たとえこの身が焼かれてもお前を愛す

「あうっ」


女は苦しそうに声をあげる。


「やめろっ」


スラリとした長身の青年は馬から降りると、男の腕をつかんだ。


「へー、じゃあこの女買って下さいますかね、将校の旦那」


「なに?」


「ムチ打ちをやめて欲しけりゃ、この女を買うしかないでさぁ」


欠けた前歯を見せて男は笑う。


女を見ると地面にうつ伏せに体を横たえて、苦しそうに肩で息をしていた。
その表情は伺い知れない。


「こいつは上玉でしてね。夜はきっと旦那を楽しませてくれますぜ」


下品な笑いが青年をいっそう不快にさせた。

奴隷女を抱くだと?バカも休み休み言え。
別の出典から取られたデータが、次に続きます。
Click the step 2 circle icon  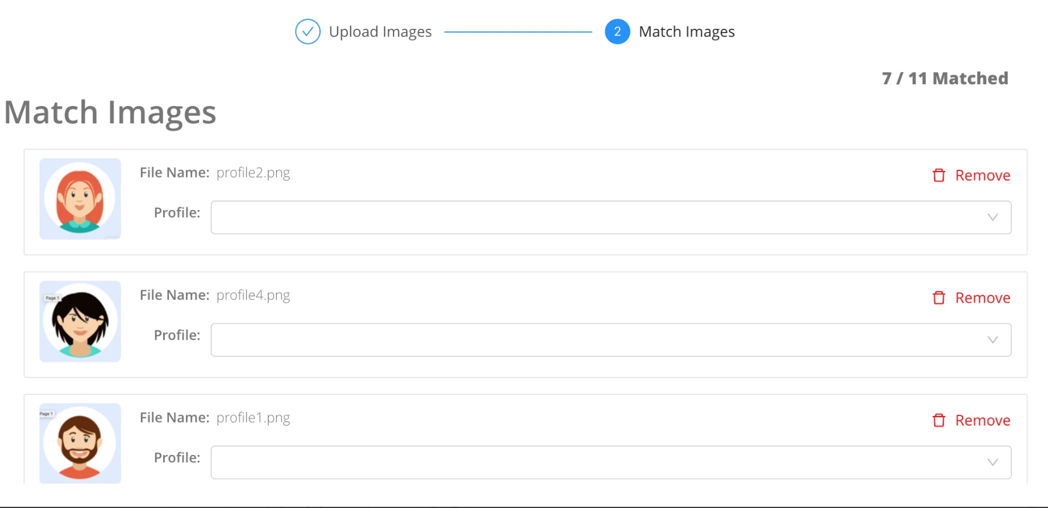(x=617, y=32)
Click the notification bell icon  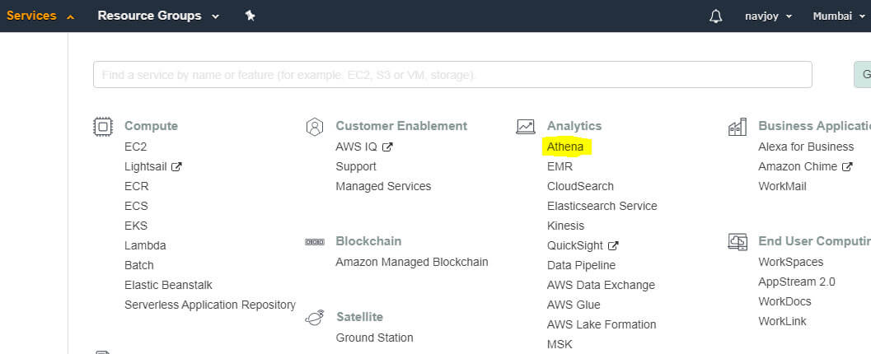[x=715, y=16]
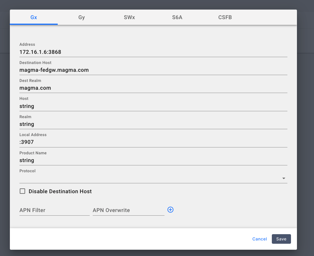Click the Cancel link
This screenshot has width=314, height=256.
tap(260, 239)
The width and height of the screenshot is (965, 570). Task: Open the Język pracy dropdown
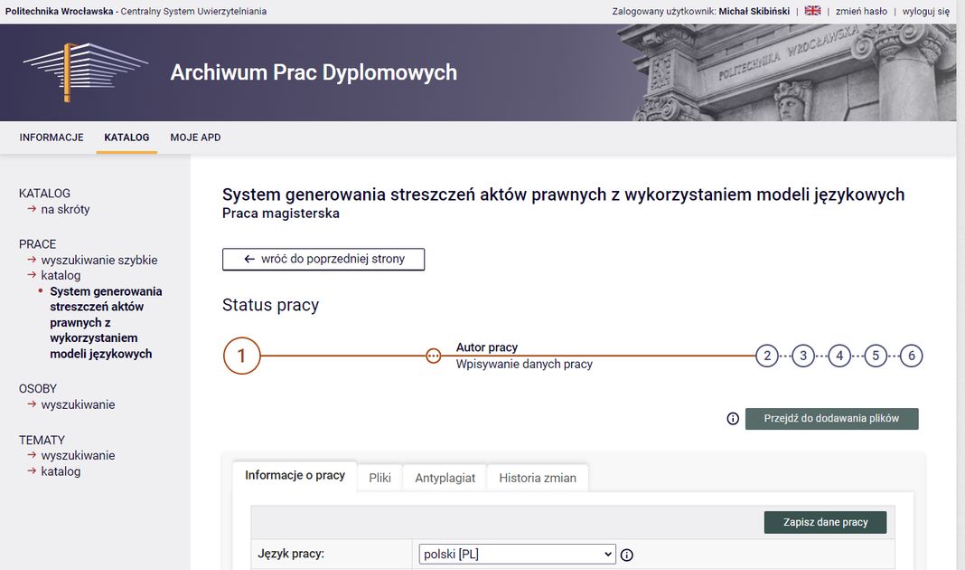click(x=517, y=554)
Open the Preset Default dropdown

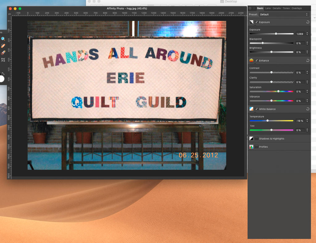284,15
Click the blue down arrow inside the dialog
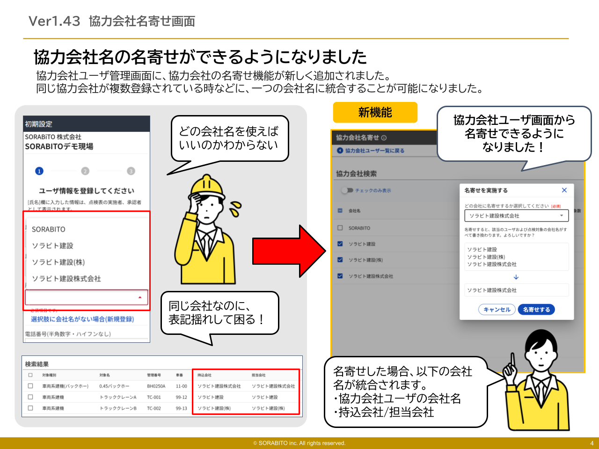 tap(516, 277)
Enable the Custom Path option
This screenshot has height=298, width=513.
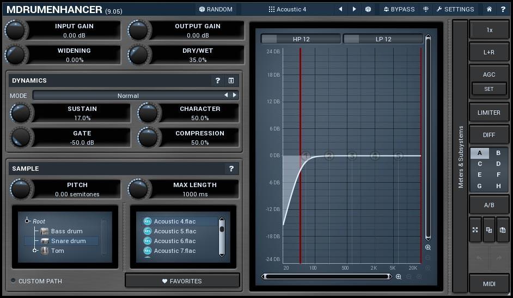[14, 281]
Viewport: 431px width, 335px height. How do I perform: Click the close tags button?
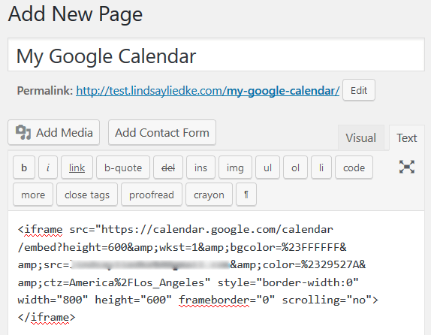[x=87, y=195]
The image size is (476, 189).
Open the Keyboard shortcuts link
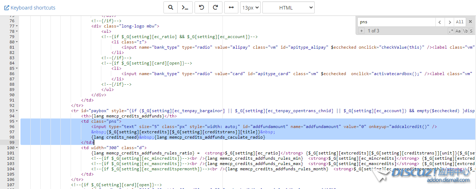[30, 7]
青年は思った。


「どうするんですか、旦那?買うんですか、買わないんですか?」

まるで青年を値踏みするような視線を男が向けてくる。

将校たって金もってんのかよ?そんな表情だ。


こんな下賤な男にそこまでされては青年としても引っ込みがつかない。

若気の至り?それとも貴族のプライド?生きる上で決して必要でないものが青年の口を動かしてしまった。



「いくらだ」


男はニヤリと口元を歪める。


「そうこなくちゃね。こいつは金貨50枚でさぁ」


「何だとっ?」怪訝な顔をする。